## WHAT IS BEING ASKED
Every line holding the string "chart" is to be copied from the entries below.

********

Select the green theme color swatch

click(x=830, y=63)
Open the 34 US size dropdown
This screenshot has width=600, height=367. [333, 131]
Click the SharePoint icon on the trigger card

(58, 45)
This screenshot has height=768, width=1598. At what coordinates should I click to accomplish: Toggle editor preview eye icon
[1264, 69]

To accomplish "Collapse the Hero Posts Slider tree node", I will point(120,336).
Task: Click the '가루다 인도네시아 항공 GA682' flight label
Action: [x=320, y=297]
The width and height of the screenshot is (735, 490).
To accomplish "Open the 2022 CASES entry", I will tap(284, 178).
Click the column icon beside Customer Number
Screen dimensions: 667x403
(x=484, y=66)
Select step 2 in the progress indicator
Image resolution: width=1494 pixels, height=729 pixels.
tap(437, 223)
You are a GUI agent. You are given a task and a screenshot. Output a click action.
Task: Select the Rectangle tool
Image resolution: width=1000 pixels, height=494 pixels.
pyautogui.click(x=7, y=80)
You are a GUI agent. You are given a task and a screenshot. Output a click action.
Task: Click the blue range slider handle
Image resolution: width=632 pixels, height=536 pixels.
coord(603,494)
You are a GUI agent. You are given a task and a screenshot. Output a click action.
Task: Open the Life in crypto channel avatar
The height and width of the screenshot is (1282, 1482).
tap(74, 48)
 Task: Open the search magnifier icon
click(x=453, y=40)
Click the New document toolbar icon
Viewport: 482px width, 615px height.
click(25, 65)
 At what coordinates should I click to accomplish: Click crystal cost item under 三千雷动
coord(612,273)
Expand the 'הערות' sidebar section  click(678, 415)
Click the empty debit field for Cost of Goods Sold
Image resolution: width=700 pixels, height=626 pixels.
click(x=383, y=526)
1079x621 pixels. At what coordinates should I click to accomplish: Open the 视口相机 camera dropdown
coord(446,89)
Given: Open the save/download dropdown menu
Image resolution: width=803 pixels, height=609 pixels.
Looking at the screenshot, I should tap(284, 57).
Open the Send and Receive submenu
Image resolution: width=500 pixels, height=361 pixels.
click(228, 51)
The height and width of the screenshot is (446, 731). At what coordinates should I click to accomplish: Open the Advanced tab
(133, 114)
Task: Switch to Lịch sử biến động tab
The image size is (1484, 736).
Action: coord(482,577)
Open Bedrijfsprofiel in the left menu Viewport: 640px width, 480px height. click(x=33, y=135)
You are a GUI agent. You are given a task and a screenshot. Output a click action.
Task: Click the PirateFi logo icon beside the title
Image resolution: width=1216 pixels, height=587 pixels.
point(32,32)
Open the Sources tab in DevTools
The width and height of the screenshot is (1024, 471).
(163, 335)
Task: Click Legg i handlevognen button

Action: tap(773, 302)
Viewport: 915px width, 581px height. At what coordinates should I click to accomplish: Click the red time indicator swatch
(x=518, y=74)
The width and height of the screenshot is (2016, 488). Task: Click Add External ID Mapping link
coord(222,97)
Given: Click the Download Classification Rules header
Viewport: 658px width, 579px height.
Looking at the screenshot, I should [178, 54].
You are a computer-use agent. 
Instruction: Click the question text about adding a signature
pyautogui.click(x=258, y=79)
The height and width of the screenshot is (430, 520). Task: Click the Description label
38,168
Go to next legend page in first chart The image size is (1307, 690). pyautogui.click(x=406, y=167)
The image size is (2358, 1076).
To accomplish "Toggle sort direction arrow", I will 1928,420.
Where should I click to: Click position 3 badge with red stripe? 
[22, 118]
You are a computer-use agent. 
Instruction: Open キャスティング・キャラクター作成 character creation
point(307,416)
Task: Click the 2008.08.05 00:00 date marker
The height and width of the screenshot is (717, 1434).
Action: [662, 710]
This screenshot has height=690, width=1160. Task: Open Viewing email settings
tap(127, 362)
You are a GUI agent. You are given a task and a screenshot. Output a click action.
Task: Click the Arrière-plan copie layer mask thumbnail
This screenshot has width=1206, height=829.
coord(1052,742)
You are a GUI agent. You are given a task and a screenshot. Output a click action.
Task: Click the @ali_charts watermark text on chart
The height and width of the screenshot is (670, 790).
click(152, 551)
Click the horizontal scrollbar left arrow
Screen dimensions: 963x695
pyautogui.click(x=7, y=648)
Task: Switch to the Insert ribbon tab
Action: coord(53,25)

********

## FINISHED TASK
Go to next legend page in first chart The image size is (1307, 690). pyautogui.click(x=406, y=167)
Task: Click the @ali_charts watermark text on chart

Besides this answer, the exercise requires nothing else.